■ DATA FOR THIS EXERCISE
■ ■ ■ ■ ■

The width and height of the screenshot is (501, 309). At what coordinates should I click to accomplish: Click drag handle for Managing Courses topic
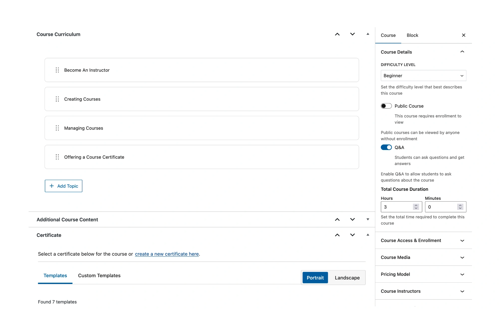coord(57,128)
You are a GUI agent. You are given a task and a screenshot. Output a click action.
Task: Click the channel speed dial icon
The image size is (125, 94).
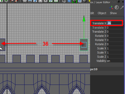point(117,7)
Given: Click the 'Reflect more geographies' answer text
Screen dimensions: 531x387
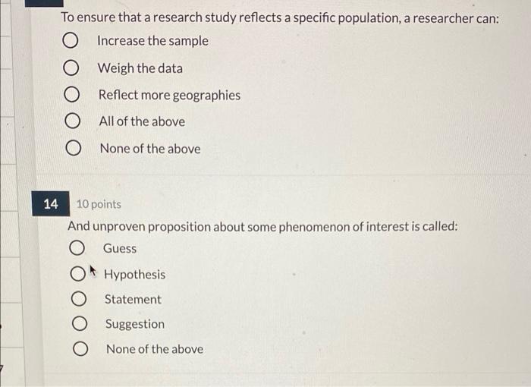Looking at the screenshot, I should coord(169,96).

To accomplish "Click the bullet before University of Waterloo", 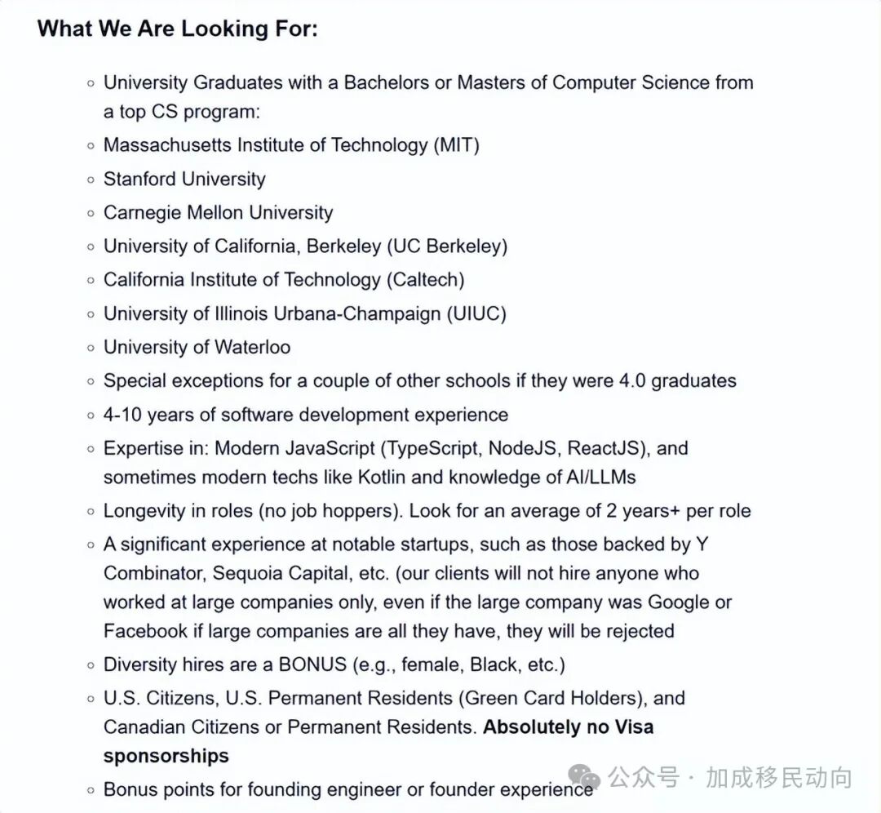I will [91, 349].
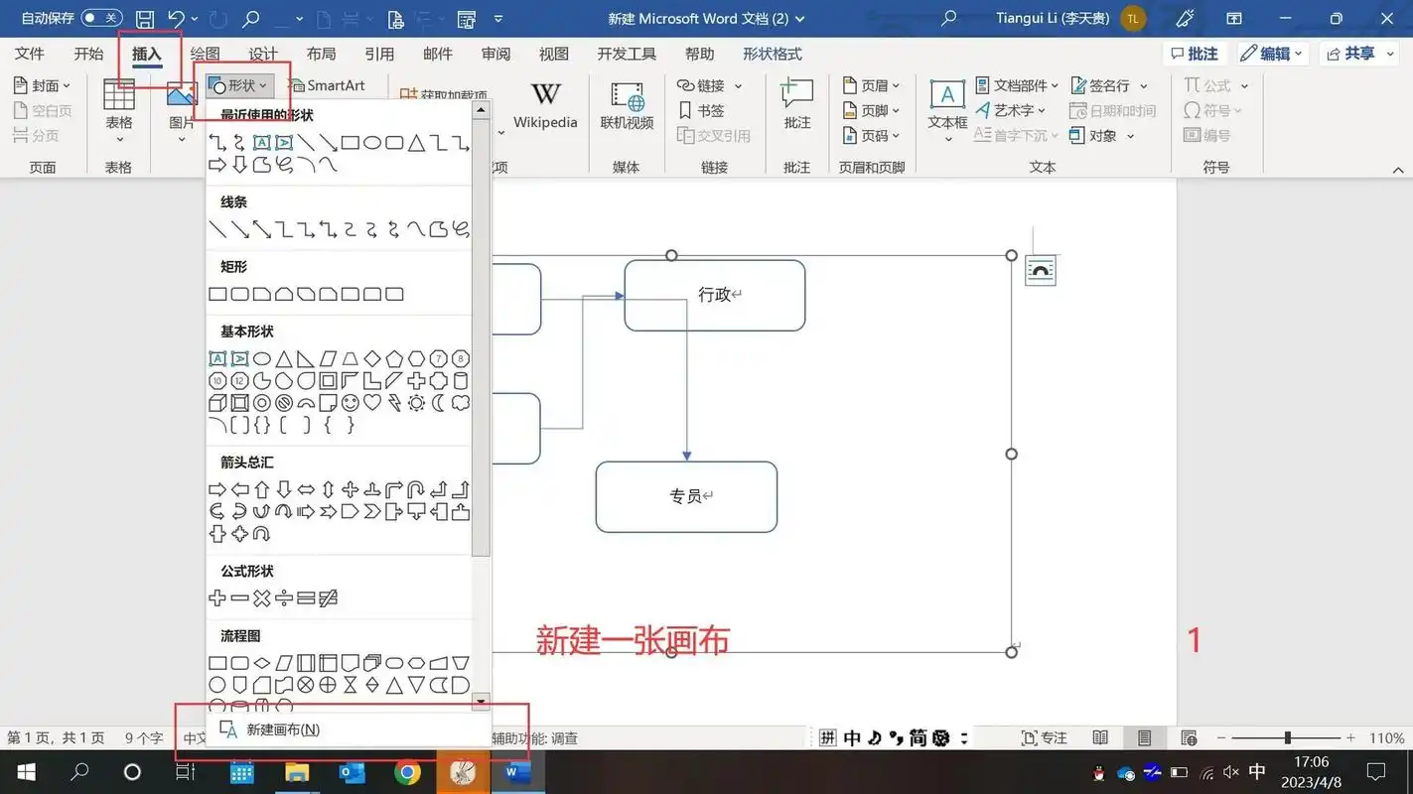Viewport: 1413px width, 794px height.
Task: Open Wikipedia from the 加载项 group
Action: coord(545,104)
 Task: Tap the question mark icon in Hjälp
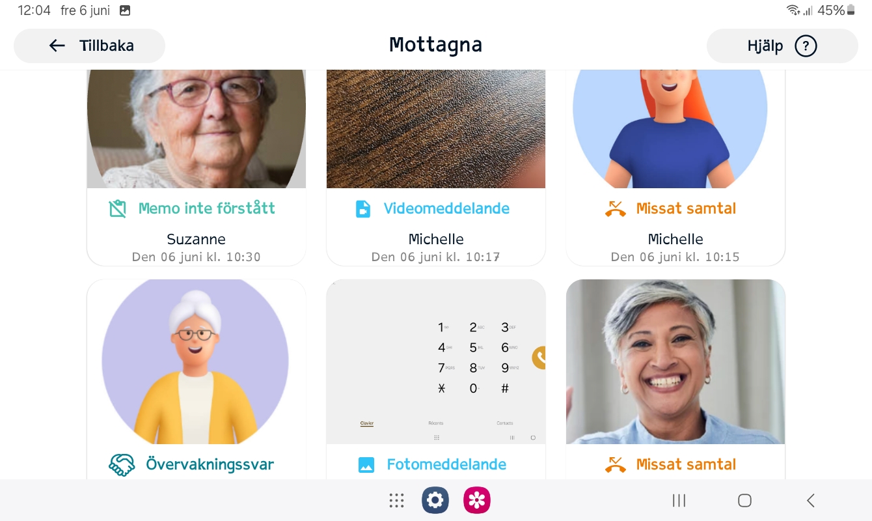pos(806,46)
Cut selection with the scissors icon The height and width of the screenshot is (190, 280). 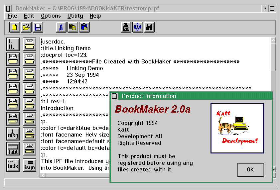click(61, 27)
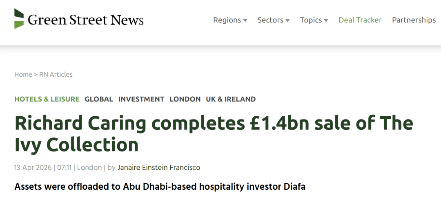Open the Sectors menu

tap(270, 20)
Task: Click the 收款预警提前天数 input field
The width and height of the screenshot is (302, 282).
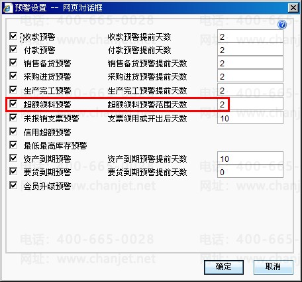Action: point(250,36)
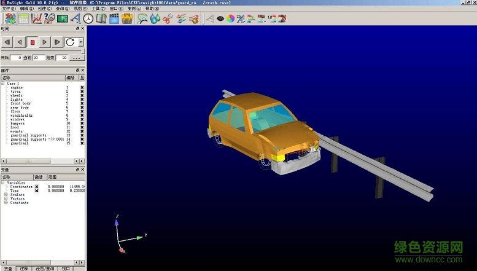Toggle visibility checkbox for engine part

tap(82, 88)
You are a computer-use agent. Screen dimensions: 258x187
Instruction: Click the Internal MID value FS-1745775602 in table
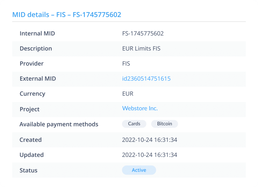click(x=143, y=33)
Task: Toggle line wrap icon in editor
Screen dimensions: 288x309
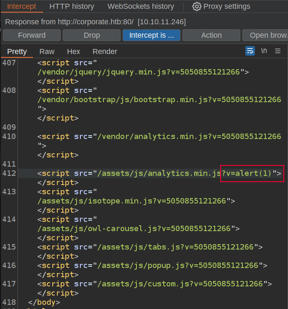Action: click(x=250, y=51)
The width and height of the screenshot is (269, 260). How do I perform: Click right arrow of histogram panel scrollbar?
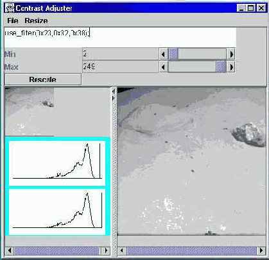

■ ■ ■ ■ ■

■ YOUR GOAL
Lay out the material from its start through the line containing "coord(57,128)" as a JSON list of strings, one string per line, with blank lines left out. Omit the pictures.

■ FINISHED ANSWER
[
  "The width and height of the screenshot is (501, 309). At what coordinates should I click to accomplish: Click drag handle for Managing Courses topic",
  "coord(57,128)"
]